A blood test-based machine learning model for predicting lung cancer risk

Background: The goal of early detection is individual cancer prediction. For lung cancer (LC), age and smoking history are the primary criteria for annual low-dose CT screening, leaving other populations at risk of being overlooked. Machine learning (ML) is a promising method to identify complex patterns in the data that can reveal personalized disease predictors. Methods: An ML-based model was used on blood test data collected before the diagnosis of LC, and sociodemographic factors such as age and gender among LC patients and controls were incorporated to predict the risk for future LC diagnosis. Results: In addition to age and gender, we identified 22 blood tests that contributed to the model. For the entire study population, the ML model predicted LC with an accuracy of 71.2%, a sensitivity of 63%, and a positive predictive value of 67.2%. Higher accuracy was found among women than men (71.8 vs. 70.8) and among never smokers than smokers (73.6 vs. 70.1%). Age was the most significant contributor (13.6%), followed by red blood cell distribution (5.1%), creatinine (5%), gender (3.6%), and mean corpuscular hemoglobin (3.3%). A majority of the blood tests made a highly variable contribution to the complex ML model; however, some tests, such as red cell distribution width, mean corpuscular hemoglobin, prothrombin time, hematocrit, urea, and calcium, contributed slightly more to a dichotomous prediction. Conclusion: Blood tests can be used in the proposed ML model to predict LC. More studies are needed in basic science fields to identify possible explanations between specific blood results and LC prediction.

### Recorded information

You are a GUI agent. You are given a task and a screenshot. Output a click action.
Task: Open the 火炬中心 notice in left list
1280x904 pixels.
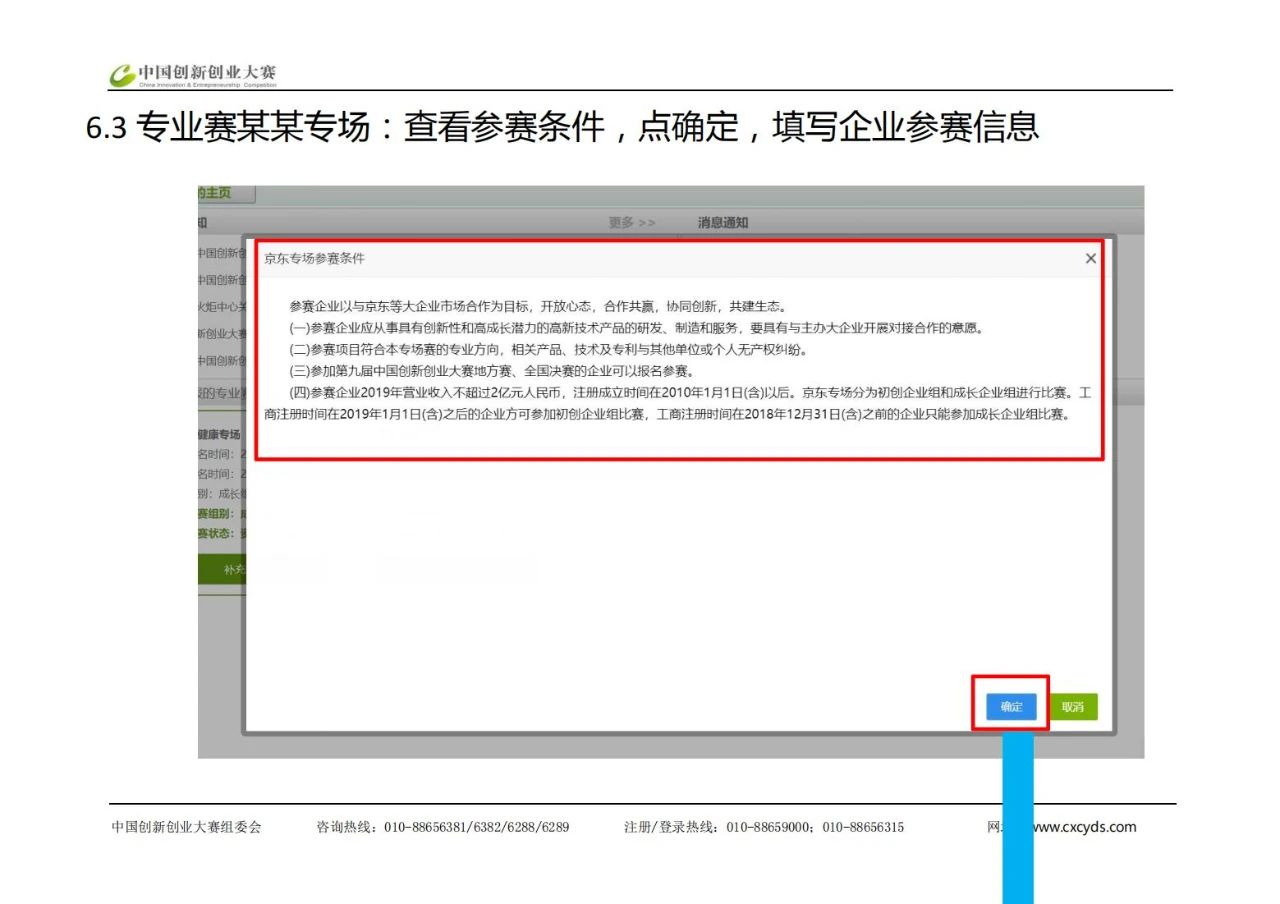pyautogui.click(x=220, y=307)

### Task prompt
Translate the following sentence from the passage on lung cancer risk prediction into Spanish: "Machine learning (ML) is a promising method to identify complex patterns in the data that can reveal personalized disease predictors." The lines above were taken from a source unrelated to the passage on lung cancer risk prediction.

### Answer section
El aprendizaje automático (ML) es un método prometedor para identificar patrones complejos en los datos que pueden revelar predictores personalizados de enfermedad.